Find every line below that contains the word "pixels", and copy each of those lines in full.

** start Exercise inputs **

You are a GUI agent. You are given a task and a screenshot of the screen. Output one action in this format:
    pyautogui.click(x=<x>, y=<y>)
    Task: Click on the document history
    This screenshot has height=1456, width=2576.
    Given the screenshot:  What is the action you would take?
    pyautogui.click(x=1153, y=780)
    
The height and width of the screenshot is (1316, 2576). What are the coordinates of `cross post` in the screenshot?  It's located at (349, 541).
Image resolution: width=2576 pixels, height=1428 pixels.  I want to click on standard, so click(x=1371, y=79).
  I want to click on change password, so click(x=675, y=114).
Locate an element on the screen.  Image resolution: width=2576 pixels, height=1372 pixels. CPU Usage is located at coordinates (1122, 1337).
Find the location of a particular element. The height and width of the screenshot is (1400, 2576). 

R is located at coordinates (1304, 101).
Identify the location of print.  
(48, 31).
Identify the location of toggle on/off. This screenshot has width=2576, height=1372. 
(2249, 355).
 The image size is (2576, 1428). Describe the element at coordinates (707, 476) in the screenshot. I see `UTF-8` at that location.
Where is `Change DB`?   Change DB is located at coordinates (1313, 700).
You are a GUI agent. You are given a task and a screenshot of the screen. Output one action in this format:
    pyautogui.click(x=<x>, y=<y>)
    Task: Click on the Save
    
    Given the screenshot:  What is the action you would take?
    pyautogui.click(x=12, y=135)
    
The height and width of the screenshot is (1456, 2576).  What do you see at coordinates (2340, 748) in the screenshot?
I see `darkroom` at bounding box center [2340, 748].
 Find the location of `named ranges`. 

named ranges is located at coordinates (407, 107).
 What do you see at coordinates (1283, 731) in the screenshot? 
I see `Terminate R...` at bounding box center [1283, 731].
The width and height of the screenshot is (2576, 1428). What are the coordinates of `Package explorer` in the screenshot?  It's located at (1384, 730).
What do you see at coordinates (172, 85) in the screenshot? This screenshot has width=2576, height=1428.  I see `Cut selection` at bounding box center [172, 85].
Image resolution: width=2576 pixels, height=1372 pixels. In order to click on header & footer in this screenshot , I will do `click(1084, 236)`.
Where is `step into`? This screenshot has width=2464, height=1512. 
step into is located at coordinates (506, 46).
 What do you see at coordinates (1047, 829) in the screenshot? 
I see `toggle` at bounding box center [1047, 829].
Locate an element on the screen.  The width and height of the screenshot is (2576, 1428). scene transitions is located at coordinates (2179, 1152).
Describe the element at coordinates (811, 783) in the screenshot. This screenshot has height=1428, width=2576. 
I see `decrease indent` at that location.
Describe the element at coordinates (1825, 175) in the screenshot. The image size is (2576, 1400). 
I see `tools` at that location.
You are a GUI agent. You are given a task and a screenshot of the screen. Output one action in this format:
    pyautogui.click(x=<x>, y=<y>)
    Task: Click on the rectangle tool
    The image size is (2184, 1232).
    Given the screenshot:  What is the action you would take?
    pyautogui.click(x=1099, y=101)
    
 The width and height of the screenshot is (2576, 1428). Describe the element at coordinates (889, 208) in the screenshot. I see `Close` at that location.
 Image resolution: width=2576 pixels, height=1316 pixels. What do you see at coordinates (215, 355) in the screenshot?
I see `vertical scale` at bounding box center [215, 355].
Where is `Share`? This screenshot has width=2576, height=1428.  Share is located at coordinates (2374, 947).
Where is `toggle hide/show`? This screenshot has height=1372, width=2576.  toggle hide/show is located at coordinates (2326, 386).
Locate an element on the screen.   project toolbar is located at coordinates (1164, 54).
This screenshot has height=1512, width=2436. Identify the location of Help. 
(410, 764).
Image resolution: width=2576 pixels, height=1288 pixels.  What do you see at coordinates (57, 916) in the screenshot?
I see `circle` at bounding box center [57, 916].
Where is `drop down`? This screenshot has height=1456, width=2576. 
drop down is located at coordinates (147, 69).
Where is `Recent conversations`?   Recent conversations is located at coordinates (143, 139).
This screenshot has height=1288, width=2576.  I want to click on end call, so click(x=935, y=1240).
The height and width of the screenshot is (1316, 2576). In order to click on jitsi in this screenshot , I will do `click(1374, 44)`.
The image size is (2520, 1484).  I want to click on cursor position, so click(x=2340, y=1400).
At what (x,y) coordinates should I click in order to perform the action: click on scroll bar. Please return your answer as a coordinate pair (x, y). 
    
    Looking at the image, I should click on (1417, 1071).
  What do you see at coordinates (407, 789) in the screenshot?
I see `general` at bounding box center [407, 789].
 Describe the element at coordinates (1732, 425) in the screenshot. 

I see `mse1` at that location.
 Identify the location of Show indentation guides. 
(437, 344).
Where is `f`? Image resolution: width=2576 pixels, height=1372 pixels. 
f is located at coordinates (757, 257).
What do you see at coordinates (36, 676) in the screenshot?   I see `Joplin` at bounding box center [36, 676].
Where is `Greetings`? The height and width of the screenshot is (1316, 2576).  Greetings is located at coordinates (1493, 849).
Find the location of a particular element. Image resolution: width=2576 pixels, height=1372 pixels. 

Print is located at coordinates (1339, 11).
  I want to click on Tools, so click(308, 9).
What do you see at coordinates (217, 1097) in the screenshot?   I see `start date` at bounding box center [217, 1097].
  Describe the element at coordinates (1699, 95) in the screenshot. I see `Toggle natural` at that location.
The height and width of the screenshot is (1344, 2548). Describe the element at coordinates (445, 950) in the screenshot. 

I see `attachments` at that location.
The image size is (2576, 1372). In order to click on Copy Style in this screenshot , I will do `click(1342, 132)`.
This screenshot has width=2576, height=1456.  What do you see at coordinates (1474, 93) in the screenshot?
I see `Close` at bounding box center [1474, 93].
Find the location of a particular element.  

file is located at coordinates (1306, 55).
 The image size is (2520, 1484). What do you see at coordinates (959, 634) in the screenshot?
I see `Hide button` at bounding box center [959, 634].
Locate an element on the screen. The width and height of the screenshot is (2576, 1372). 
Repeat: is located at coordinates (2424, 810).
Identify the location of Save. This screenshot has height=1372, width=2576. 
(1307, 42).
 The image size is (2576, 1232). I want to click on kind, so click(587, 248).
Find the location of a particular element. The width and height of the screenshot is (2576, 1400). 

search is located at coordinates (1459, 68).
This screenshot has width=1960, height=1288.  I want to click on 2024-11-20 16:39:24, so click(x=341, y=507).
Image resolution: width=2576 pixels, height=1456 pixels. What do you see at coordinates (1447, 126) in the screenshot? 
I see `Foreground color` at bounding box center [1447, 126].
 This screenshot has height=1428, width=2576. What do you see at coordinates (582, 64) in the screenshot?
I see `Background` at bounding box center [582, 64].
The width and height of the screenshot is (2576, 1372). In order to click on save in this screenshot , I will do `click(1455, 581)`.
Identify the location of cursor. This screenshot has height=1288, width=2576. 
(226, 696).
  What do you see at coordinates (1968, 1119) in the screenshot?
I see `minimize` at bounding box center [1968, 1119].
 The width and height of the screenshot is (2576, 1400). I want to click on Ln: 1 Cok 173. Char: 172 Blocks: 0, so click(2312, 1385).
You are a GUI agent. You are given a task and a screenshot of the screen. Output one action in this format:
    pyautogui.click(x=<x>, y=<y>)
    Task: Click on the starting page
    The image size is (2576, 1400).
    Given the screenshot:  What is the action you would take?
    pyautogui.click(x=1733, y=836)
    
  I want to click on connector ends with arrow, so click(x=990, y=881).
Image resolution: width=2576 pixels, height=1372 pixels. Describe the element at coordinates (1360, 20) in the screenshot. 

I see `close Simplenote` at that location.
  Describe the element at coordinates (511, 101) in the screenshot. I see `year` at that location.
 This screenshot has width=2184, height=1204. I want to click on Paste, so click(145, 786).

** end Exercise inputs **

■ Answer
Image resolution: width=2576 pixels, height=1428 pixels.  I want to click on standard, so click(x=1371, y=79).
Locate an element on the screen.  Image resolution: width=2576 pixels, height=1372 pixels. CPU Usage is located at coordinates (1122, 1337).
Image resolution: width=2576 pixels, height=1372 pixels. In order to click on header & footer in this screenshot , I will do `click(1084, 236)`.
 Image resolution: width=2576 pixels, height=1316 pixels. What do you see at coordinates (215, 355) in the screenshot?
Image resolution: width=2576 pixels, height=1288 pixels.  What do you see at coordinates (57, 916) in the screenshot?
Where is `f`? Image resolution: width=2576 pixels, height=1372 pixels. 
Find the location of a particular element. Image resolution: width=2576 pixels, height=1372 pixels. 
Image resolution: width=2576 pixels, height=1456 pixels. What do you see at coordinates (1447, 126) in the screenshot? 
Image resolution: width=2576 pixels, height=1372 pixels. Describe the element at coordinates (1360, 20) in the screenshot. 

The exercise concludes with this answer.